The production plan was devised in 1995 by, among others, filmmakers Massimiliano Valli and Luisa Pretolani. Financial support came from a local bank and private investors, and a vital contribution was made by movie industry professionals, actors and local institutions. The whole is coordinated by the cultural association VACA which also handles management and promotion. Ten years are envisaged for completion of the project with a positive financial outcome. Luisa Pretolani and Massimiliano Valli have been nominated to direct the movies and promote them on the international market.
Tanabess (1997) and Tizca (2000), the first two feature films of this ambitious project, have been distributed on the art-house circuit and appreciated by specialised national and international film critics, thus fulfilling their intended purpose.
With its epic storyline, the quality of the acting, a very uncommon and fascinating set of locations and an original soundtrack, Berbablu’ is aimed at a wide audience.
The shooting schedule, begun in summer 2002, is following the rhythm of the seasons and will end in summer 2003.
Outstanding members of the cast are, as Norma, Elena Bucci – the sensitive lead in Tizca – and Ivano Marescotti, surely the best known and most representative actor from Romagna, in the role of Arfur. Berbablu’ is played by Umberto Giovannini who acted in the two previous feature films. The supporting cast will consist of professional actors, faces from the streets and hundreds of extras. This black and white movie will be around two hours long.

ARTISTIC REPORT

“Roman and Celtic blood,” says the professor in Fellini’s “Amarcord”, referring to the people of Romagna. Many of the well known and less well known people who were born or have lived in this strip of land between the Apennines and the Adriatic are sanguine, anarchic, picaresque. Berbablù is a musician, instinctive and passionate in spite of widespread poverty and human cruelties. He embodies the desire for escape which he lives through his music, at parties, in political struggle, at the inn and, above all, in the great love passions that distinguish a man in early century Romagna. A world often visited, documented and dissected by literati, poets, directors: Pascoli, Panzini, Serra, Beltramelli, Moretti, Spallicci, Fellini and many others down to Dino Campana, in a crescendo that is now poetic, now realistic, now essayistic and documentary, and finally oneiric. Yet there is still a lot to be said, as always happens when the observer enters into a microcosm and explores the doings of individuals and the interweaving thereof, until coming to the greater story, the one we all know because we have all gone through it.

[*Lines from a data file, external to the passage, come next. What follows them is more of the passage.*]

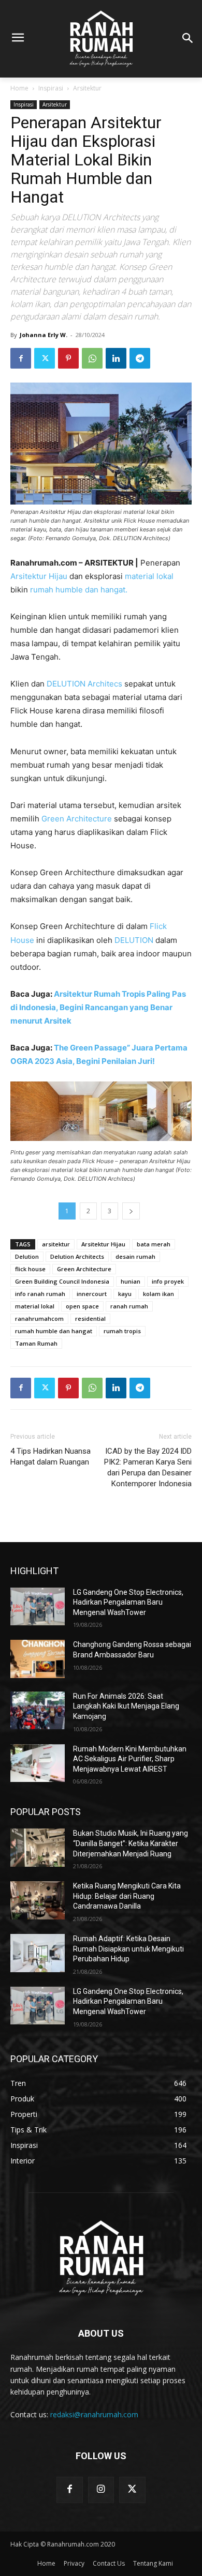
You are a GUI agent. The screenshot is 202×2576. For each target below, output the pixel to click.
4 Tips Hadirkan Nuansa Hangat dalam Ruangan (50, 1456)
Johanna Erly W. (43, 335)
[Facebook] (20, 358)
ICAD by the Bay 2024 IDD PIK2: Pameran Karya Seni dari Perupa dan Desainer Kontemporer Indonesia (148, 1467)
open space (82, 1306)
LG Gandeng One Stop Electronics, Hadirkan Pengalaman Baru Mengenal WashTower (128, 1602)
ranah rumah (129, 1306)
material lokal (149, 576)
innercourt (92, 1294)
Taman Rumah (36, 1343)
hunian (130, 1281)
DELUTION (134, 940)
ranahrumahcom (39, 1318)
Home (19, 88)
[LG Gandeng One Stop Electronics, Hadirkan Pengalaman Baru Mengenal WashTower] (37, 1607)
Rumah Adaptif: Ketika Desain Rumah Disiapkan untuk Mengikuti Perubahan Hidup (128, 1948)
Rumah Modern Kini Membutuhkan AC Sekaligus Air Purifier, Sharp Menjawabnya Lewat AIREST (129, 1759)
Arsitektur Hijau (38, 576)
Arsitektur (87, 88)
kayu (125, 1294)
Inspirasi (50, 88)
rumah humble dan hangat (53, 1331)
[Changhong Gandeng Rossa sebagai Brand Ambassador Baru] (37, 1659)
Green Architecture (76, 819)
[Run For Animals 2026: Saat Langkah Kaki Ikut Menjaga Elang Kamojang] (37, 1710)
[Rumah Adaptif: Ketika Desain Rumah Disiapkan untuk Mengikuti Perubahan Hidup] (37, 1953)
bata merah (153, 1244)
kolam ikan (158, 1294)
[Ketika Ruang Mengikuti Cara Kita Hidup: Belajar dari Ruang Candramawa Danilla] (37, 1900)
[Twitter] (44, 358)
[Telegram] (139, 358)
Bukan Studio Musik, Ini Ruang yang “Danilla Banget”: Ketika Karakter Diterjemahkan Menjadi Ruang (130, 1843)
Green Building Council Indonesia (62, 1281)
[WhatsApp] (92, 358)
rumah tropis (122, 1331)
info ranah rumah (40, 1294)
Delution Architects (77, 1256)
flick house (30, 1269)
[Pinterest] (68, 358)
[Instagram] (101, 2490)
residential (90, 1318)
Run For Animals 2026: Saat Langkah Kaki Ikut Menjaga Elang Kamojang (126, 1706)
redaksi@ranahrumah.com (94, 2414)
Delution (27, 1256)
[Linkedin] (116, 358)
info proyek (168, 1281)
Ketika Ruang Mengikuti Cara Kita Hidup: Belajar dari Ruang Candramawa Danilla (127, 1896)
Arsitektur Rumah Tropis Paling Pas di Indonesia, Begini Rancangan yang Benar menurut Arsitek (98, 1007)
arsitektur (56, 1244)
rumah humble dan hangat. (78, 590)
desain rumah (135, 1256)
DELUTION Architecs (84, 684)
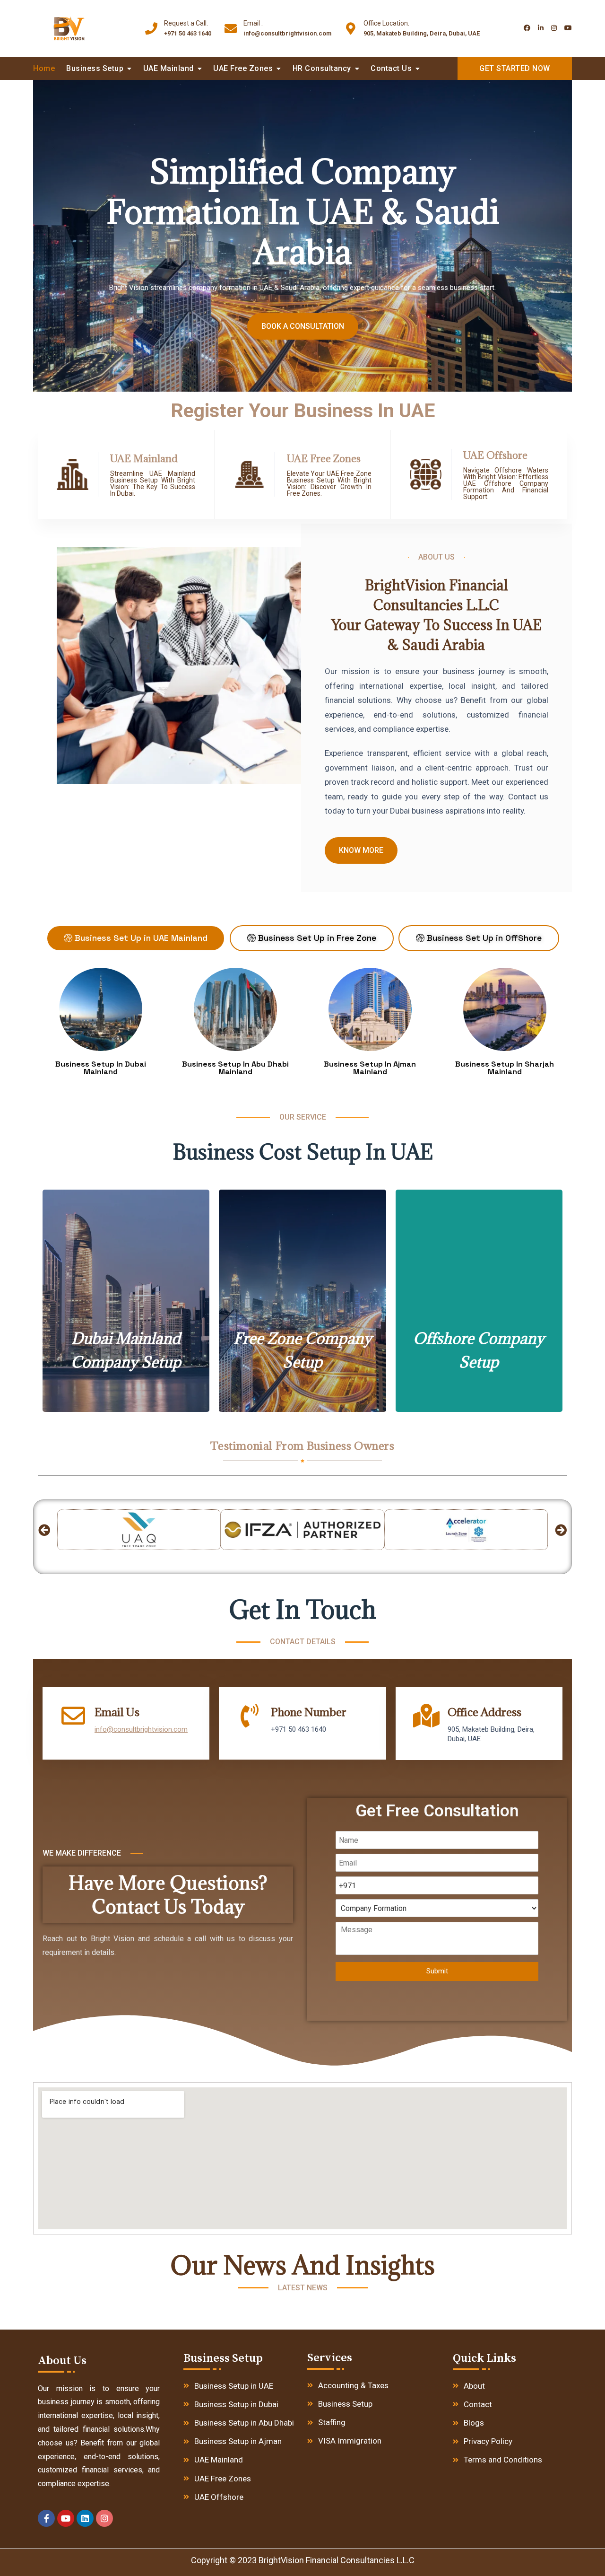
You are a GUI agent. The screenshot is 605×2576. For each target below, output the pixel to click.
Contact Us (391, 68)
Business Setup (94, 68)
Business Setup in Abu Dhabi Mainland (235, 1068)
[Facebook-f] (46, 2518)
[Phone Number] (249, 1715)
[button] (44, 1530)
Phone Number (308, 1712)
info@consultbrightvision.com (287, 27)
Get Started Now (514, 68)
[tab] (135, 938)
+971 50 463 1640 (187, 27)
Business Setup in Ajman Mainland (370, 1068)
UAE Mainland (168, 68)
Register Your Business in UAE (303, 410)
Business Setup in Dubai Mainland (100, 1068)
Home (44, 68)
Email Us (117, 1712)
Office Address (484, 1712)
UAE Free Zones (243, 68)
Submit (437, 1971)
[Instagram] (104, 2518)
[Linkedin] (85, 2518)
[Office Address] (426, 1715)
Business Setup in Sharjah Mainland (504, 1068)
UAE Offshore (495, 455)
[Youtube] (65, 2518)
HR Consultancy (322, 68)
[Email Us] (73, 1715)
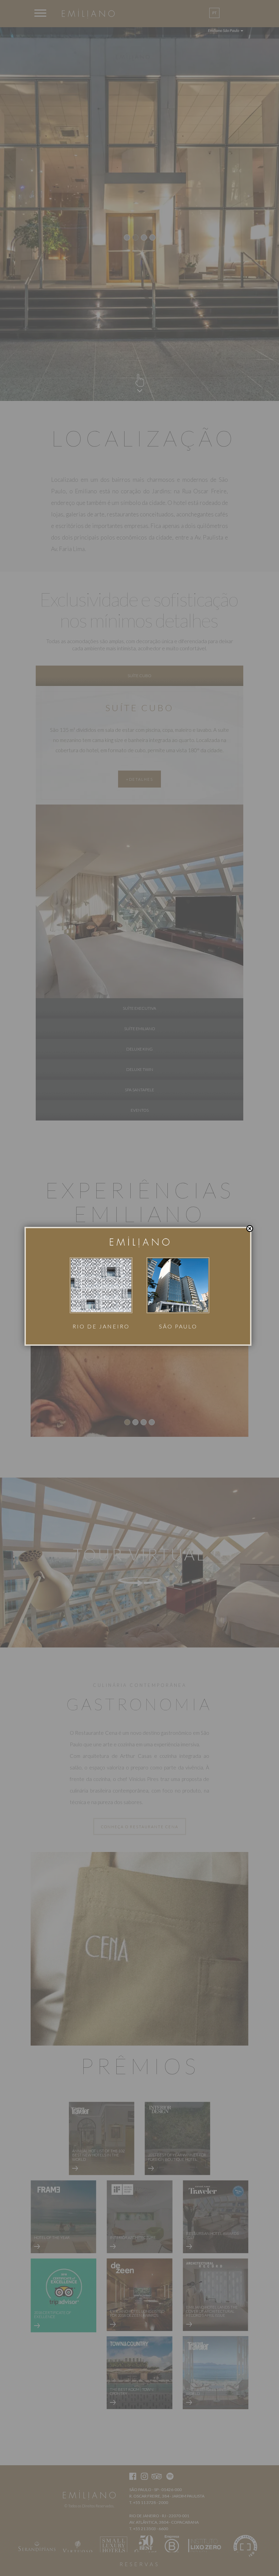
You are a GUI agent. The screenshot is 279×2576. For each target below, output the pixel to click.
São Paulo (178, 1326)
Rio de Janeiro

The story of Berbablù, of his musical and human vicissitudes, wants to be told for its peculiarities, for the point of view of the direction which relies on an uninhibited and non-hagiographic exploration of the rural and petty bourgeois world in the dramatic juncture 1914/1915. The desire to live (rites, parties, games), amorous passion and the bonds of friendship are set in relation to the toughness dictated by economic poverty, in a social context which was also rapidly changing and which first the war and then fascism were inevitably to freeze.
Berbablù continues the poetic quest that led us to make our first full length film, Tanabèss, which aimed to portray, by focusing on the main character while he carries out the break with his social and cultural formation in Romagna, the general crisis of values that shook the young generations of the 60’s and 70’s.
The screenplay of Berbablù came into being from a crucible of fascination: stories of a history handed down through the oral tradition. As stated by the Solinas Prize jury, who awarded it a grant, Berbablù would be a difficult enterprise but is rich in interest and fascination. A fascination we want to transmit to the public with a film that is powerful in feeling but faithful to the memories which inspired it; agile though moving through a complex plot, tender and believable though dealing with individual and collective tragedies.